G4: An Er:YAG laser (Fotona AT Fidelis III, Ljubljana, Slovenia) was applied for 10 s with the following operating parameters: energy 300 mJ, frequency 10 Hz, wavelength 2.94 μm, short pulses of 10 pulses per second, pulse time 180 ms, distance 1 mm away from lesion, water spray cooling 80%.

The lesions were desiccated with ethanol (Icon Dry, DMG, Hamburg, Germany) and air dried for 30 s. Then resin infiltrant (Icon Infiltrant, DMG, Hamburg, Germany) was applied to the tooth surface and allowed to penetrate for 3 min. A cotton roll was used to wipe excess material from the surface, and the material then was light cured for 40 s with an LED device (EliparTM S10; 3M ESPE, St. Paul, MN, USA) with 1200 mW/cm2 light intensity in standard continuous mode. The clinician repeated the infiltration step for 1 min to infiltrate any remaining porosities. Dental floss was used to remove any excess resin from the proximal areas. Then polishing was conducted with Sof-Lex disks (3M ESPE, St. Paul, MN, USA) using a slow-speed handpiece. The disks were used in a decreasing sequence of granulation and each disk was used for 5 s. The same clinician (KAU) conducted all restorative procedures.
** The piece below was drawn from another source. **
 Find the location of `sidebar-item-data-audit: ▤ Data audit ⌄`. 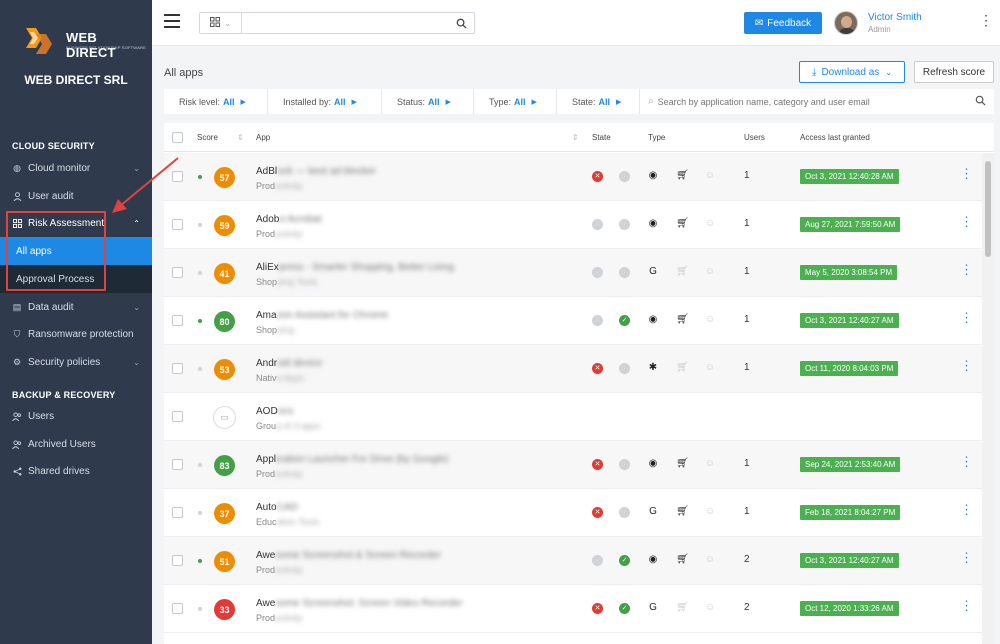

sidebar-item-data-audit: ▤ Data audit ⌄ is located at coordinates (76, 307).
All patients were given oral hygiene instructions and oral hygiene packages, which included a toothbrush (Oral B, Advantage Sensitive, P&G Oral Health Care, Mason, OH, USA), fluoride toothpaste (Pro-Expert Professional Protection, Ipana, Gross-Gerau, Germany), and dental floss (Oral B, Essential floss, P&G Oral Health Care, Mason, OH, USA). The patients were asked not to use any other dental products during the study period and the oral hygiene packages were renewed every 2 months.
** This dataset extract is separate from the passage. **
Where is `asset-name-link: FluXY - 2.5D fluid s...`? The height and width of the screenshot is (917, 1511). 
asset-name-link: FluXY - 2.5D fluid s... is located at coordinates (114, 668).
Follow up examination All patients attended the follow-up visits. New caries formation was evaluated during the follow-ups. In the treatment groups the DIAGNOdent Pen and spectrophotometer examinations were performed at baseline (T0), just after the resin infiltration treatment (T1), and after 6 (T2) and 24 months (T3). In the control group, the DIAGNOdent Pen and spectrophotometer examinations were performed at baseline (T0) and after 6 (T2) and 24 months (T3). Fluorescence and color values were recorded as previously described by the same investigator (EK), who was blinded regarding the treatment group allocation of the teeth.
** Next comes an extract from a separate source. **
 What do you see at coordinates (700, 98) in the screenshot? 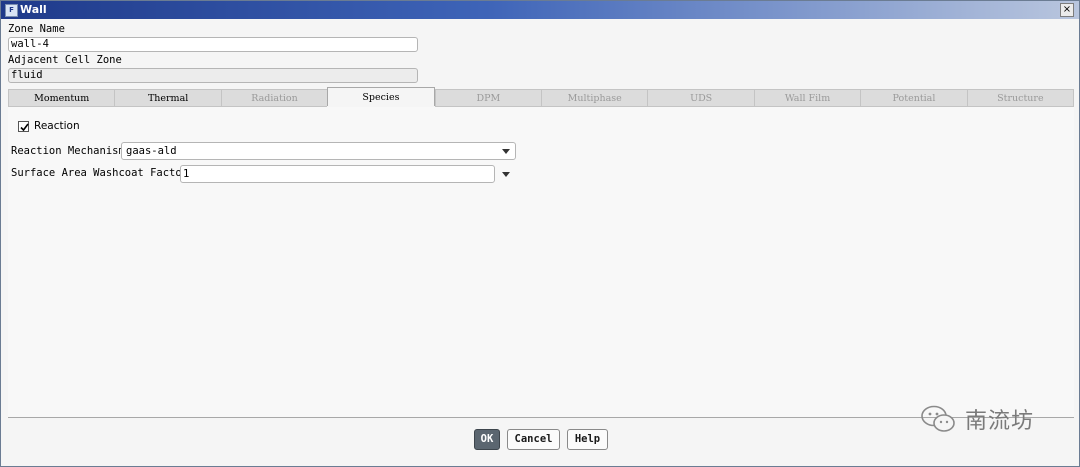
I see `tab-uds: UDS` at bounding box center [700, 98].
The differences in fluorescence and color values were evaluated by taking into account the differences between the initial values and the values at the different evaluation times. L*, a*, and b* were measured each time, and the changes in them (ΔL, Δa, and Δb) were calculated. The L*-axis indicates how light a sample is (0 is black and 100 is white). The red/green axis is represented by the a*-value, with an increase meaning a higher red color component. The yellow/blue axis is represented by the b*-value, with an increase meaning higher yellow color. The color change ΔE<3.7 is considered a clinically acceptable color difference [9] and ΔE for each tooth was calculated as follows:

ΔE= [(ΔL)2+ (Δa)2+ (Δb)2]1/2 Statistical analysis The normality of the variables was evaluated with the Kolmogorov-Smirnov test and the homogeneity of the variances was evaluated with the Levene test. Variables were summarized as median [25th-75th percentile] values. In the variables that met the parametric test assumptions, the differences between groups and within groups were tested with analysis of variance in repeated measurements. The Bonferroni test was used for pairwise comparisons. In the variables that did not meet the parametric test assumptions, the differences between the groups were determined with the Friedman test and the differences between the groups were determined with the Kruskal-Wallis test. In the event of a difference, pairwise comparisons were conducted with Dunn's test.